居住性は全長が4800mm以下のミニバンでは最も優れている。特に3列目シートの広さと座り心地が際立ち、日本車のミニバンでは、ヴェルファイア&アルファード、オデッセイに続いて快適だ。
そして国産のミニバンでは、唯一クリーンディーゼルターボを搭載する。実用回転域の駆動力は自然吸気ガソリンエンジンの3.5L並みで、この特性は悪路を走破する時もメリットになる。
これらの特徴を備えるために、何台もデリカD:5を乗り継ぐ熱心なファンが多い。1か月の販売台数も平均1000台を超えている。
■SUVはパジェロとFJクルーザーが安定感大
【パジェロ(発売:2006年)】
今のSUVには、乗用車のプラットフォームを使った前輪駆動ベースのシティ派が圧倒的に多い。
悪路向けのSUVは、走破力が高い代わりに舗装路での取りまわし性が悪く、ボディサイズの割に居住空間が狭い。乗用車と共通化できるパーツが少ないために価格は高く、売れ行きを下げた。
そのためにオフロードSUVは車種数も減らしている。パジェロは貴重な存在だが、現行型の発売は2006年で、1か月の販売台数は100台以下にとどまる。
それでも売り続ける理由は、1982年に発売された三菱の代表車種で、海外では相応の人気を得ているからだ。
運転すると走行安定性に古さが感じられて緊急自動ブレーキなども備わらないが、悪路の走破力は依然として高い。
三菱の開発者は「パジェロのようなオフロードSUVを前輪駆動ベースの4WDで開発しようと試してみたが、ボディ形状の制約もあって無理だった」という。つまりパジェロの悪路走破力は、今でも三菱のSUVではナンバーワンというわけだ。
足まわりが柔軟に伸縮するから乗り心地も快適で、設計は古くなったが、オフロードSUVの醍醐味を濃厚に感じさせる。3ドアのショートボディは廃止されたが、5ドアのロングは今後も製造を続ける。
【FJクルーザー(発売:2006年/日本国内は2010年)】
FJクルーザーは遊び心を感じさせる北米専用のSUVとして開発され、2006年に発売された。この後、日本にも並行輸入されたが、2010年になってトヨタが正式に国内発売した。

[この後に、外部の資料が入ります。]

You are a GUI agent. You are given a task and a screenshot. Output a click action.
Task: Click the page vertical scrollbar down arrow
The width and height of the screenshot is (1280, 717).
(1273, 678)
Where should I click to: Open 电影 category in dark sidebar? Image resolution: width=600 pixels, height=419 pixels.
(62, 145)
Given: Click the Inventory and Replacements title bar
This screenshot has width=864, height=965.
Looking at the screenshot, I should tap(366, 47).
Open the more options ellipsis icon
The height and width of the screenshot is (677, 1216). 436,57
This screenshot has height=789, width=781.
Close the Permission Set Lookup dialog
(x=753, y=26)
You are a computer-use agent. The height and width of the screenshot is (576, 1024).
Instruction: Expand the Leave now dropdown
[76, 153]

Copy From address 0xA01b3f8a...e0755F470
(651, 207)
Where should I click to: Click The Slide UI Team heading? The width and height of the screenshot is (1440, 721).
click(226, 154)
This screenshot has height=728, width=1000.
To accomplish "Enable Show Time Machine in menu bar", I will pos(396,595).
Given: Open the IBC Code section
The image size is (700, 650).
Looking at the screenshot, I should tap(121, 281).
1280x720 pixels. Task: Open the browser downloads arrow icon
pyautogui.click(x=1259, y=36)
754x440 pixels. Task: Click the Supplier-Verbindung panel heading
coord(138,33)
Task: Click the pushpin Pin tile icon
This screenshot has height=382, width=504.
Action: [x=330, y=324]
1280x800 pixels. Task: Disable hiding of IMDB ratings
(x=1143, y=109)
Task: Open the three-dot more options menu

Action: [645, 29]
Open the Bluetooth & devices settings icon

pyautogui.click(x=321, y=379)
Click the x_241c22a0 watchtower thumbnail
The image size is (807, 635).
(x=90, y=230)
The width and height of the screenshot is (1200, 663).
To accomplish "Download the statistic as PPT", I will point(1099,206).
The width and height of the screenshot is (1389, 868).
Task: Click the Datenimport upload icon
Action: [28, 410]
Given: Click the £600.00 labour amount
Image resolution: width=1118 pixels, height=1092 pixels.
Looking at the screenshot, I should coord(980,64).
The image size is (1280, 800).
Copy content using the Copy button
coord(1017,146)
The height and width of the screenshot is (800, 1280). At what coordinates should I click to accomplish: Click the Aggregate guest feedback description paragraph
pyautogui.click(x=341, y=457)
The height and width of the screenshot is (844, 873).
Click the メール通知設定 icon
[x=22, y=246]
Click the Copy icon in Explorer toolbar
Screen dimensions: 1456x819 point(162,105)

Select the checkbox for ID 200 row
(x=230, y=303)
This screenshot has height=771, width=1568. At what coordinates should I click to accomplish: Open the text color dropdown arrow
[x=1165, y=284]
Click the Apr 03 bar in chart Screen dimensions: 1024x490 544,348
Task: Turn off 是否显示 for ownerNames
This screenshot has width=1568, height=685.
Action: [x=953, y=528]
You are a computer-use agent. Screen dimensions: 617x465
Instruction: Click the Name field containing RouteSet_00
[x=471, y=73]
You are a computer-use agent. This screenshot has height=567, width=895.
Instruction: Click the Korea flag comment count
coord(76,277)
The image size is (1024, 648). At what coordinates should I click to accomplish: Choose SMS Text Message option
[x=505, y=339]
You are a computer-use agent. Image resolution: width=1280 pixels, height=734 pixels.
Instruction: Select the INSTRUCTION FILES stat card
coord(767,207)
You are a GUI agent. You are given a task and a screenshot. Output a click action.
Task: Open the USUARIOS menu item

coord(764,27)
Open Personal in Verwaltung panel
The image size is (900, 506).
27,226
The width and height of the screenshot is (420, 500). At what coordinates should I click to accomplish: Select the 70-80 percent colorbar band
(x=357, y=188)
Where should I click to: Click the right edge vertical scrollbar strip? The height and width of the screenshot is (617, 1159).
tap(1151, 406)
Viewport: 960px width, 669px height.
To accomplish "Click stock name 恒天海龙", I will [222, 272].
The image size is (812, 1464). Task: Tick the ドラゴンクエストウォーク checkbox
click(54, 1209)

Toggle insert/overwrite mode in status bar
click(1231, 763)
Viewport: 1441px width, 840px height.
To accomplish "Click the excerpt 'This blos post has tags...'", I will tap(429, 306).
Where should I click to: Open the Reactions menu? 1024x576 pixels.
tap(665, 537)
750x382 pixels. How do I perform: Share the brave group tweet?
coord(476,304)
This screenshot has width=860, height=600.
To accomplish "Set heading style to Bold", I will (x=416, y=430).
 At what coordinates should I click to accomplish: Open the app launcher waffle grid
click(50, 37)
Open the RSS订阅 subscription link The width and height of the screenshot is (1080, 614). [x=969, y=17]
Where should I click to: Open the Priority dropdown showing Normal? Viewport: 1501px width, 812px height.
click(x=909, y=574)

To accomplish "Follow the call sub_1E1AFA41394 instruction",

なぜ北米の発売から4年も経過して国内に導入したのか。この点を開発者に尋ねると「FJクルーザーは外観が個性的で走りも楽しく、購入後にカスタマイズする楽しさもある。
国内で売ることで、若い人達にクルマへの関心を高めて欲しい。日本市場の活性化も視野に入れて発売した」と言う。
あれから7年を経過して、FJクルーザーは生産を終えた。今は少数の在庫販売のみだが、以前は1か月に200〜300台を堅調に売っていた。外観は個性的で、内装は汚れを落としやすい。
エンジンはV型6気筒の4Lで、4WDは副変速機を備え、舗装路は後輪駆動の2WDで走る悪路向けのパートタイム式だ。FJクルーザーの持ち味は国内市場でも相応の人気を得ており、日本のユーザー層の幅が広いことを感じさせた。